▶ TEXTAUSZUG:
↓

Die Suchtberatung in Deutschland steht vor einer nie dagewesenen Herausforderung: Immer mehr Menschen suchen Hilfe, und ihre Probleme werden zunehmend komplexer. Die Ökumenische Fachambulanz Sucht (ÖFaS) in Nordhorn ist eine dieser Einrichtungen, die mit Hochdruck daran arbeitet, den Betroffenen zu helfen. „Wenn es finanziell möglich wäre, könnten wir locker noch zwei weitere Kräfte einstellen: So groß ist der Bedarf“, berichtet das Team der ÖFaS. Anlässlich des „Aktionstag Suchtberatung“ am 14. November wird auf die Dringlichkeit der Suchtberatung hingewiesen. Das Motto „Suchtberatung stärken, Gesundheit schützen“ könnte nicht passender sein, um die Situation zu beschreiben.
Im Jahr 2023 wurden insgesamt 794 Menschen von der ÖFaS beraten, was einem Anstieg von etwa 12 Prozent im Vergleich zum Vorjahr entspricht. „Es ist längst nicht mehr nur der Handwerker, der durch sein Feierabendbier in die Sucht abgerutscht ist“, erklärt Holger Terhorst, ein Mitglied des Beraterteams. Die Klienten kommen aus allen Altersgruppen und sozialen Schichten, und oft sind ihre Suchtprobleme nur ein Teil eines viel größeren persönlichen Dramas, das auch Schulden oder familiäre Konflikte umfasst. Diese Entwicklung ist nicht nur lokal, sondern betrifft das gesamte Bundesgebiet, wie die Deutsche Hauptstelle für Suchtfragen (DHS) berichtet.
Vielfältige Herausforderungen in der Suchtberatung
Die ÖFaS hat sich auf drei Hauptbereiche spezialisiert: Beratung, Prävention und ambulante Rehabilitation. Letztere erfolgt sowohl in Gruppen als auch in Einzelgesprächen. Besonders auffällig ist, dass Alkohol mit 73 Prozent die häufigste Suchtform unter den Klienten darstellt. „Einige Betroffene scheuen vor einer Therapie zurück, weil sie einen sozialen Rückzug befürchten“, so Janna Balders, eine weitere Beraterin. Die Angst vor Stigmatisierung und Isolation hält viele davon ab, den ersten Schritt zu wagen.

↑

▶ ERFASSTE DATEN:

↓

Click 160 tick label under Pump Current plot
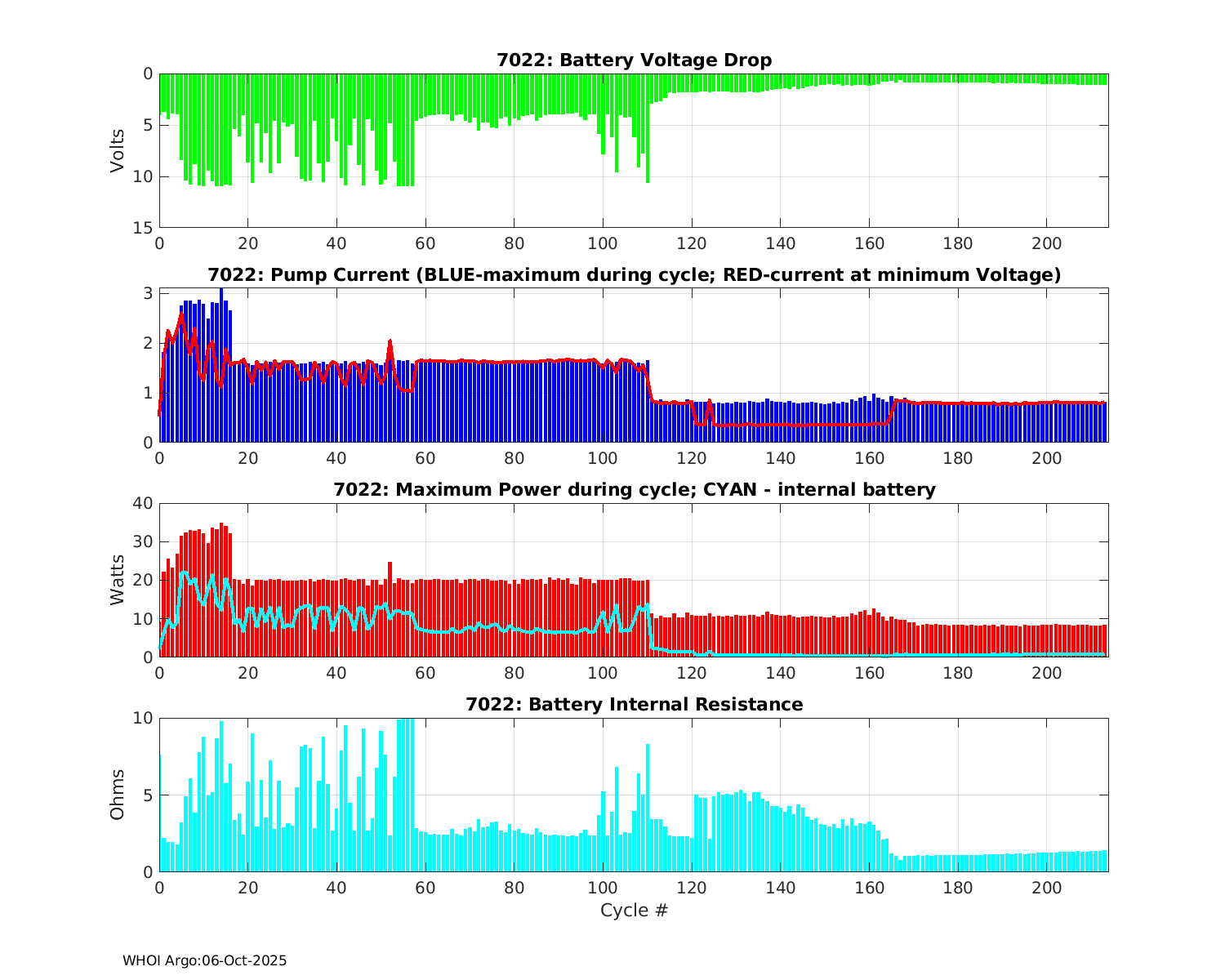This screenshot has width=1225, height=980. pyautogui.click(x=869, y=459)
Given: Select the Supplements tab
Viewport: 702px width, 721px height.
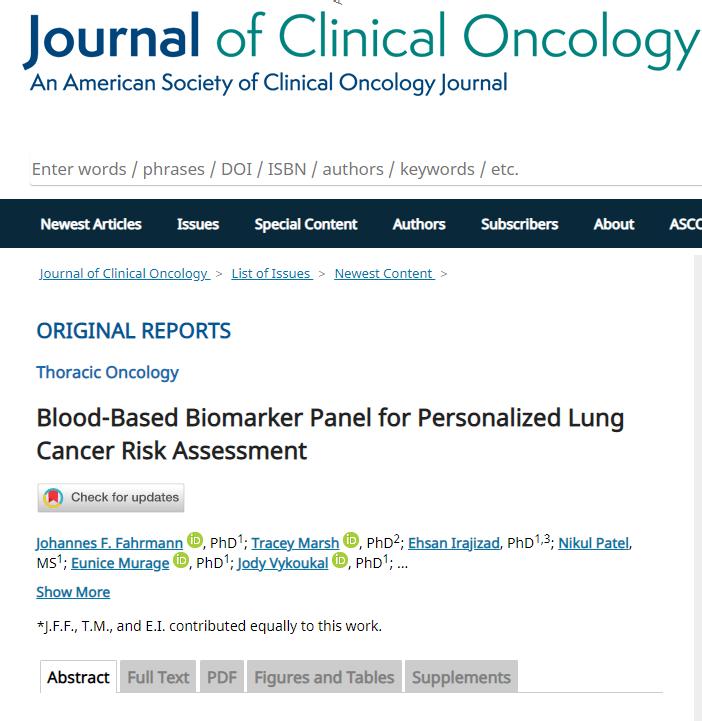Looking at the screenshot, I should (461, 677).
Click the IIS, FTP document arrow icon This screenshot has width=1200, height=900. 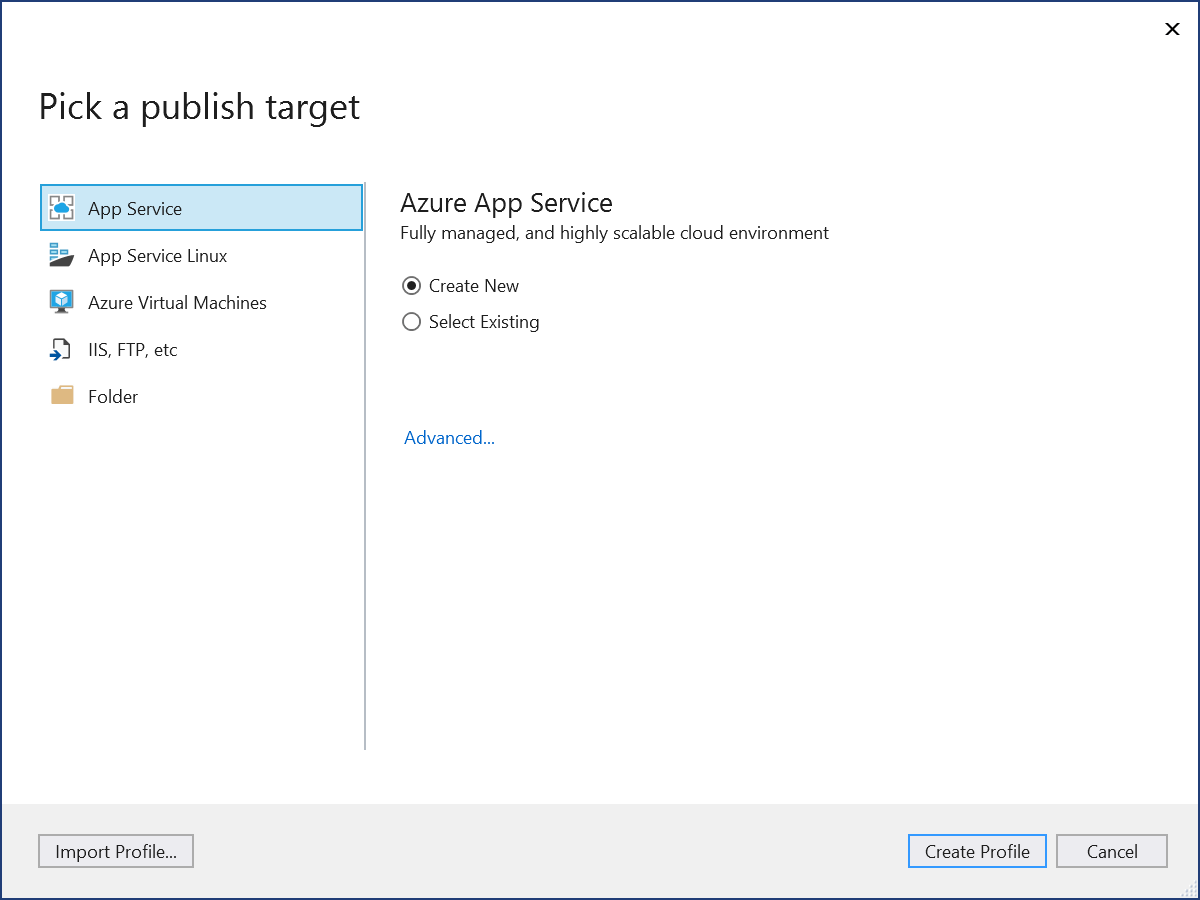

↑

▶ VERSTÄNDNIS PRÜFEN:
- a) Beantworten Sie anhand des Textauszugs über die Suchtberatung in Nordhorn die folgenden Fragen.
(i) Wie viele Menschen wurden im Jahr 2023 von der ÖFaS beraten?
(ii) Auf welche drei Hauptbereiche hat sich die ÖFaS spezialisiert?
(iii) Wie hoch ist der Anteil von Alkohol als Suchtform unter den Klienten?
- b) Übersetzen Sie diesen Satz aus dem Textauszug über die Suchtberatung ins Englische: „Die Angst vor Stigmatisierung und Isolation hält viele davon ab, den ersten Schritt zu wagen.“
- c) Setzen Sie den Textauszug über die Suchtberatung in Nordhorn mit einem weiteren Absatz fort.

▶ LÖSUNGEN DER ÜBUNGEN:
- a)
(i) 794 Menschen.
(ii) Beratung, Prävention und ambulante Rehabilitation.
(iii) 73 Prozent.

- b) The fear of stigmatization and isolation keeps many from daring to take the first step.

- c)
Die Erfolgsquote ist jedoch ermutigend: 77 Prozent der Rehabilitanden haben im Jahr 2023 ihre Therapie erfolgreich abgeschlossen. Dennoch gibt es Herausforderungen. Sandra Mennemann erklärt, dass viele Menschen unrealistische Erwartungen haben: „Einige denken, nach einem Termin sei die Sache erledigt – das funktioniert so nicht.“ Die Entscheidung, ob eine ambulante oder stationäre Therapie die richtige Wahl ist, wird individuell getroffen.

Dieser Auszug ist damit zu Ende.